■ Source passage:
※ ※ ※

Paul PRR I think you spanked me in the face with a MOSFET amp idea last time I asked about attack times (ignorance is painful... :grin: ) so I have a head guard on, but does anybody have any pearls of wisedom about where to start? :thumb:

The door is on the latch...

chef
 
> I am running a 175/6 type of topology with a 6sn7gt as cathode follower on the o/p,

175 does not have a cathode follower output. What are you really doing?
 
Ok 176. Sorry I thought they were similar but have been using the 176 schem for a basis. I have a 6bc8 interstage tx, 12ax7 and 6sn7 as I said. I also have the 6AL5 but and as I have the threshold controlled with a DC ofset on said valve I have not changed that to sandstate diodes yet!

I have no difinitive schem yet i'm afraid... :?

chef
 
> I thought they were similar

175 176 177 are all similar. None of them have cathode follower outputs. So I don't know what to suggest when I don't have a clue what you are really doing.

※ ※ ※

■ Data extract:

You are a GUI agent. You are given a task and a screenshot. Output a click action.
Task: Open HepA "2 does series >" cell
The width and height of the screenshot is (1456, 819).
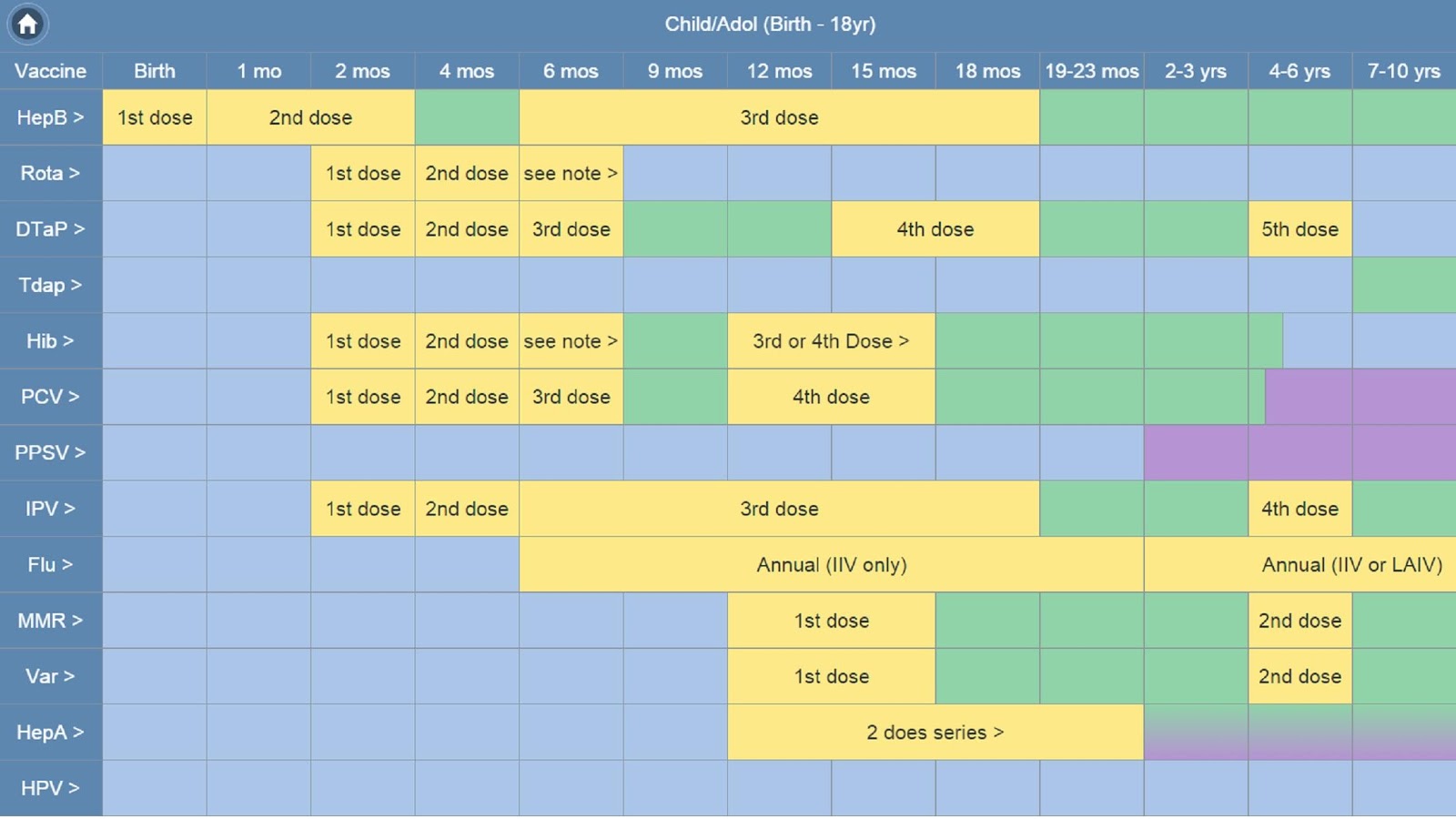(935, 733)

※ ※ ※

■ What is required: Pick up the forum thread above about the 175/176-style limiter build and carry it on past its final reply.

■ Output below:
 
STEVE ...
whake up boy'O ... what are you doing ??
:green:
You haven't been putting your tongue on the HT again ... have you ??
 
ok I think this is a terminology issue. I am a dumbass, I am desperately trying to absorb as much info as possible from as many places as possible and I'm afraid I may call a certain layout something in my head which may not be quite correct, or worse totally wrong!!!!!, but it suffices for my internal conversations...I know what I'm talking about. Then when I come to trying to explain what I'm doing and all of the stupid mistakes I have made in my head come out, I have to get everything straight in a public manner, feel like a fool, look like one, generally am one, but I'm getting over my embarassment pretty swiftly as I want to learn.
There's that famous proverb about the man whom everyone thinks wise until he opens his mouth, well I've resolved that I'd rather have everyone think I'm an idiot but increase my knowledge, as opposed to having people think i know more than I do and remain ignorant.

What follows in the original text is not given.